Born Aimee Anne Duffy to a Welsh father and English mother, Duffy was raised speaking both Welsh and English, being schooled in Welsh until the age of ten when she was moved to an English school after her parents' divorce. "At the time it was really difficult, but it was really important for me to have that education in English because it gave me the skill to write in English. If that had never happened, I would never have been able to do that." Growing up in Nefyn, Wales, a town without a record store, restricted her music knowledge to whatever was on the radio, in Duffy's case, classics station BBC Radio 2. "I grew up listening to classics. Whatever was cutting through from 1950 to 1990 -- Percy Sledge, Walker Brothers, David Bowie, Madonna, Michael Jackson -- it was just classic tracks and I only had a surface view on music. I didn't get any sense of depth, I didn't know artists' record collections, I didn't know the history of soul music and the crossover between gospel, soul and blues to the British music scene. I didn't know anything."

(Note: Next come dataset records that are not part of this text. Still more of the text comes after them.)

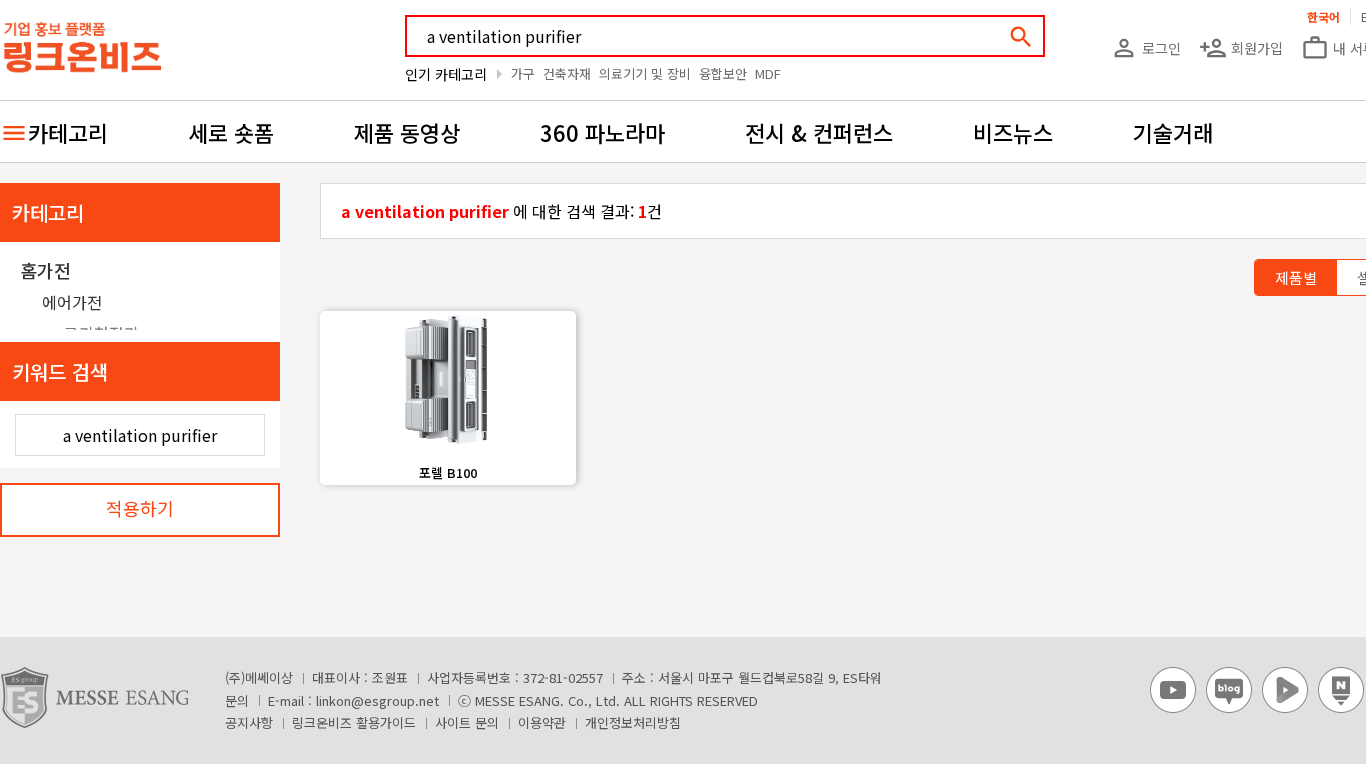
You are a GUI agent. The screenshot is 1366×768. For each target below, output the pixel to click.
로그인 (1145, 48)
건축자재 (567, 73)
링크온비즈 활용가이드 (354, 722)
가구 (523, 73)
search (1021, 37)
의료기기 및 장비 (645, 73)
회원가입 (1241, 48)
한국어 (1323, 16)
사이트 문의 (467, 722)
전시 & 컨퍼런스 (819, 132)
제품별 (1296, 277)
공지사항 (249, 722)
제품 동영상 (407, 132)
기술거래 (1173, 132)
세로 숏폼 (231, 132)
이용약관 (542, 722)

Despite lacking an encyclopedic music knowledge, Duffy spent the years between ages 15 and 18 obsessively creating music and admits she went to great lengths in her efforts to be a success. "I was quite extreme, and in Nefyn if you want to go anywhere, you've got to go on at least three bus rides, so when my mates would be finishing college at 2 o'clock to go and smoke weed, to be really normal and young, I'd be like 'Bye!' and go on three bus rides, get to the studio two hours later, work there all through the night. I always got quite extreme and just wanted to do music."

Through Rough Trade's Jeanette Lee, who later became her manager, Duffy was introduced to ex-Suede guitarist-turned-producer Bernard Butler. The two collaborated on Rockferry, and Duffy found her niche through co-writing with Butler as the pair stayed true to her classic roots in the production process. "I didn't work with people who were avid users of contemporary programming or sampling. They all played instruments and had the same interests and likes as me, so everything on the record is really real. Which lends itself towards that sense of nostalgia."

"I read this quote once," she muses, "from Phil Spector, who said that music is made by lonely people for lonely people. I read it and I thought, 'OK, interesting theory' and [then] I thought, 'but really, if I don't make music that's when I feel lonely.' I'm not a lonely person, but unless I give something like that, then there's a sense of loneliness. I feel like I need to express, I need to do music, I need to feel alive, I need to give and create something." With many songs already written for a Rockferry follow-up, there's one person Duffy has on her collaboration wish-list. "I'd love to get Scott Walker to do some strings on my record. That would be my lifelong dream. That guy doesn't get out of his comfort zone for many people, so I really don't think it's going to happen. I don't think he'd be willing to go back to the early Scott Walker days for a blond kid from Wales." Somehow, we think he just might.